I also still don't see how you can unproblematically take a model of songwriting from 100 years ago and transpose it onto the present without raising any questions of intention and reception. Even if the intentions are the same (you suggest they are by dismissing any irony in Merritt’s work that’s not also in theirs – I’m not sure but I can concede the point), the way they are received is different. And it revolves around issues of authorship since those 100 years are predicated on a collapse between high and low culture so that now Merritt can be viewed as a "songwriting genius" in the present when the models that he's working with was perceived as anonymous cheap entertainment. Someone with a better grasp of the history of popular music can correct me if, say, a mid-period figure like Cole Porter was lauded in the New York Times the same way as Merritt is now. In other words, I'd say how people relate to Merritt's music now is fundamentally different than how people 100 years ago related to the songs that inspire him....

Jacobo Rock (jacobo rock), Friday, 16 June 2006 22:24 (nineteen years ago)

Dude, yes, there are huge differences in context between then and now, and they're completely at issue in Merritt's work -- he plays with them, I think. I just don't see why that would necessarily have anything to do with insincerity or irony. There are a million ways context can be at issue; those are only two of them.

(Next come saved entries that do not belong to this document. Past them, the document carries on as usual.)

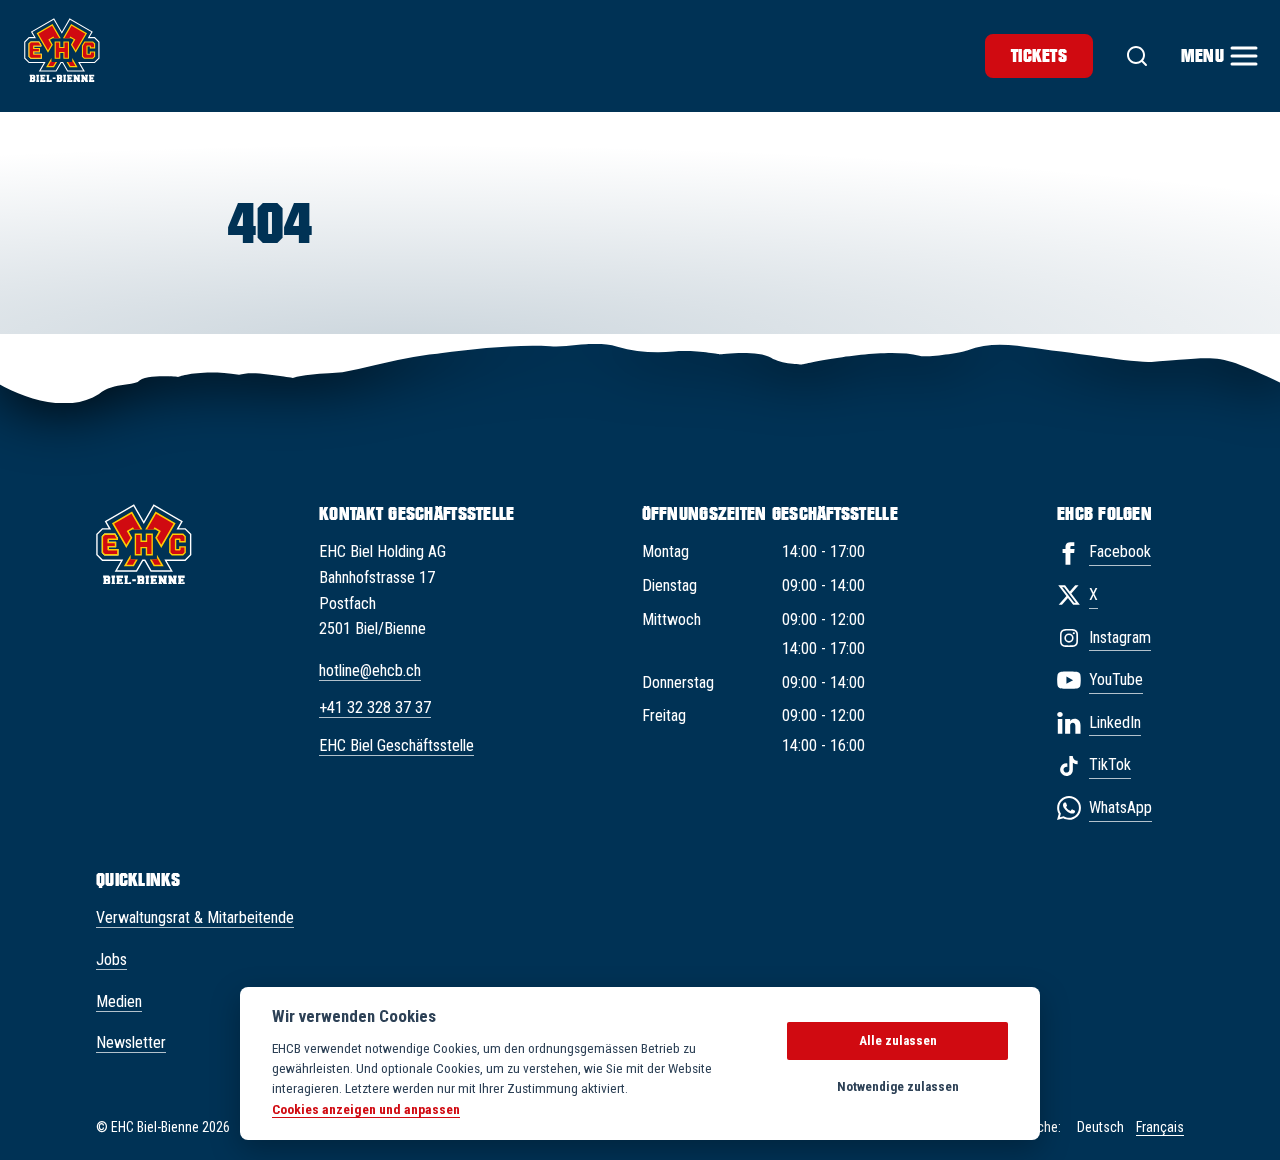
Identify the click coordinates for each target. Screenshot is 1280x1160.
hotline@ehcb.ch (370, 670)
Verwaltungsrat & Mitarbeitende (195, 917)
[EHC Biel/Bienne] (62, 50)
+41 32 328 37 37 (375, 707)
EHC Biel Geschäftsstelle (396, 745)
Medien (119, 1001)
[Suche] (1137, 56)
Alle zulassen (898, 1040)
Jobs (111, 959)
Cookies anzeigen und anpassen (366, 1109)
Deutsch (1100, 1127)
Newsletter (131, 1042)
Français (1160, 1127)
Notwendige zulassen (898, 1086)
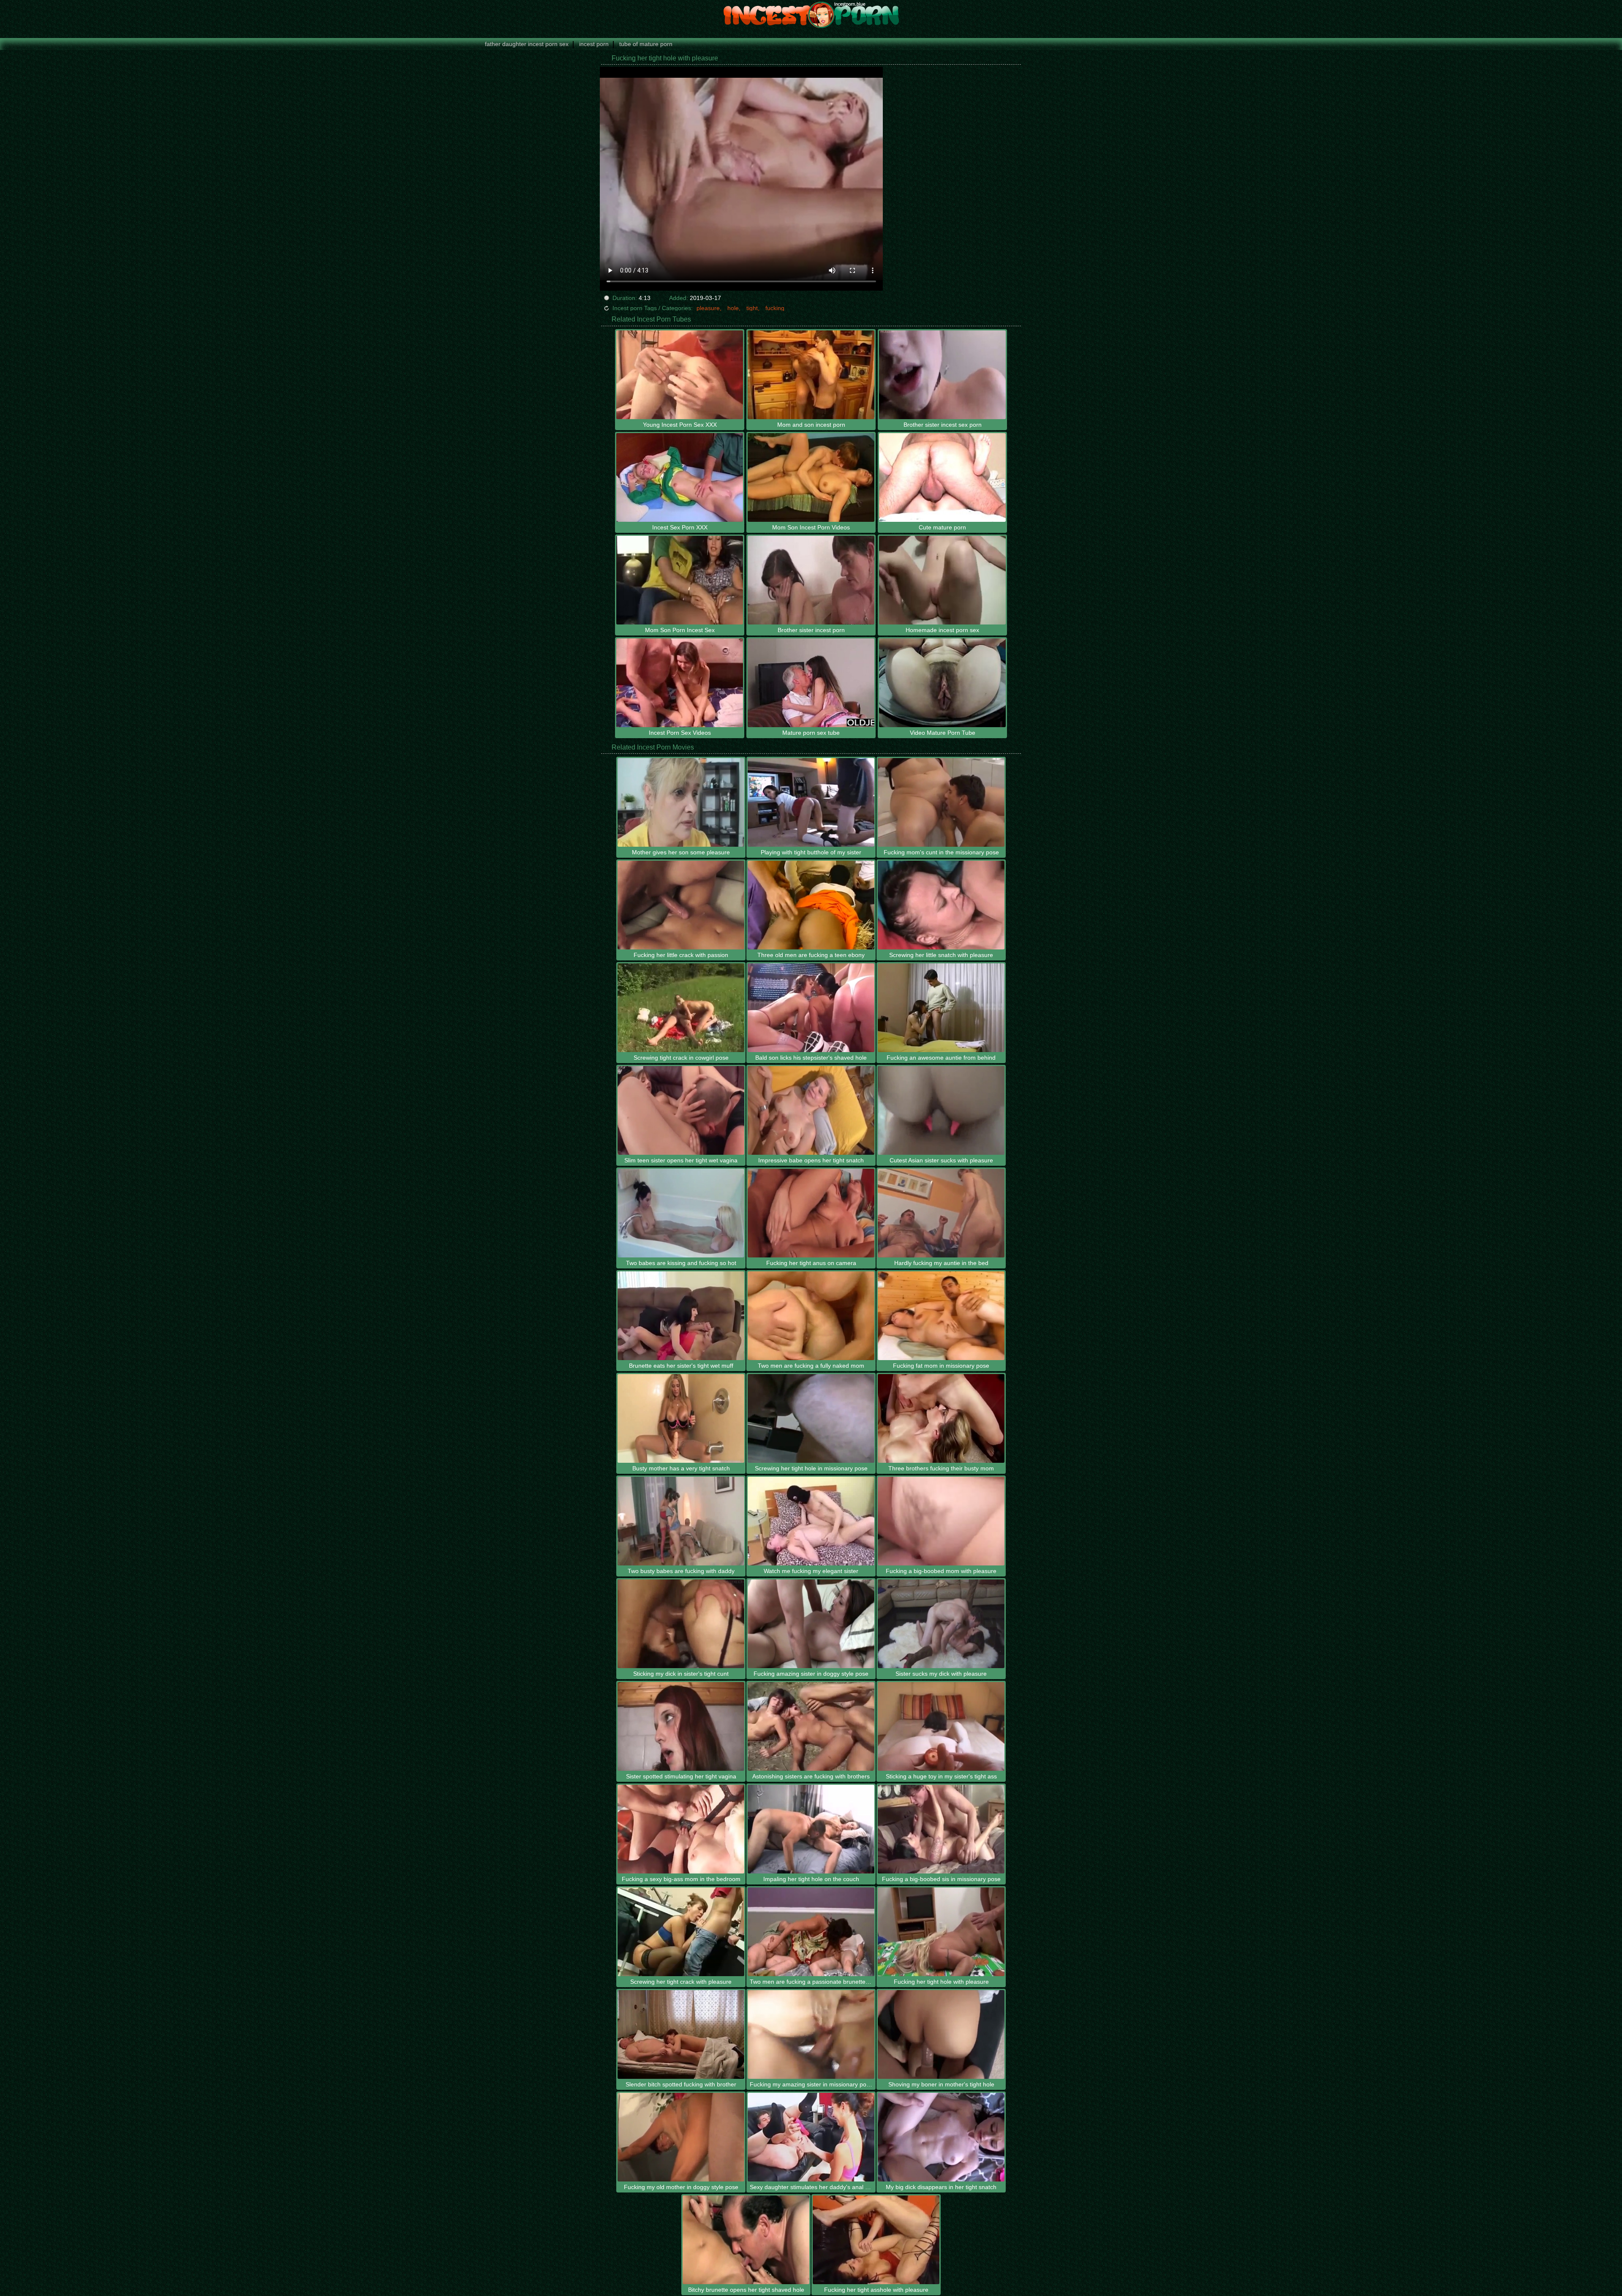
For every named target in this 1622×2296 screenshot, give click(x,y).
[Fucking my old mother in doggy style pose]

I think the part of your argument here that's bugging me, though, is the first part, which is bizarrely ... conventional? You say you don't hear depth of emotion or anguish in Merritt's songs, but that's not what you mean -- what you mean is that you don't hear conventional modern expressions of emotion or anguish, right? You don't hear the vigorous modern singing tricks (scream, grunt, wail) that currently signify "emotion" and "anguish." But compared to the models we're talking about, Merritt's singers aren't that much more reserved. (And when they are, that's possibly part of the change in context; being attracted, in retrospect, to those styles would surely involve some attraction to those more reserved singing styles.) And here we get into the whole Merritt-and-racism debate, because what's the underlying thing here? Merritt's writing kinda deliberately eschews a lot of the things black/soul singing has brought into modern pop. And so far as anyone can tell, that's all to sincere.

And on an even simpler more boneheaded level: the guy's just droll. There's no reason to distrust someone's depth of emotion just because he's being a bit droll about it.

nabisco (nabisco), Friday, 16 June 2006 23:09 (nineteen years ago)

Is it too late for me to say the incredibly sad "I Don't Believe in the Sun"?

Rickey Wright (Rrrickey), Saturday, 17 June 2006 00:21 (nineteen years ago)

"Playing dress-up isn't insincere, either; one can play dress-up quite in earnest."

Bingo.

http://images.amazon.com/images/P/B000BQW88K.01-A2LE3791IZQJE._AA240_SCLZZZZZZZ_.jpg

Rickey Wright (Rrrickey), Saturday, 17 June 2006 00:24 (nineteen years ago)

Nabisco, I think you're putting words in my mouth. I definitely don't confusion emotion with emotive. As a point of comparison, let's take a couple of Merritt's contemporaries. Bill Callahan or David Berman's songs work for me on an emotional level on a way that Merritt's don't and they similarly employ a kind of deadpan and detatched character voice. Or even Will Oldham who is often criticized for his apparent insincerity as well. Like I said, insincerity is not even a criticism for me in music because I don't require "authenticity" to appreciate it.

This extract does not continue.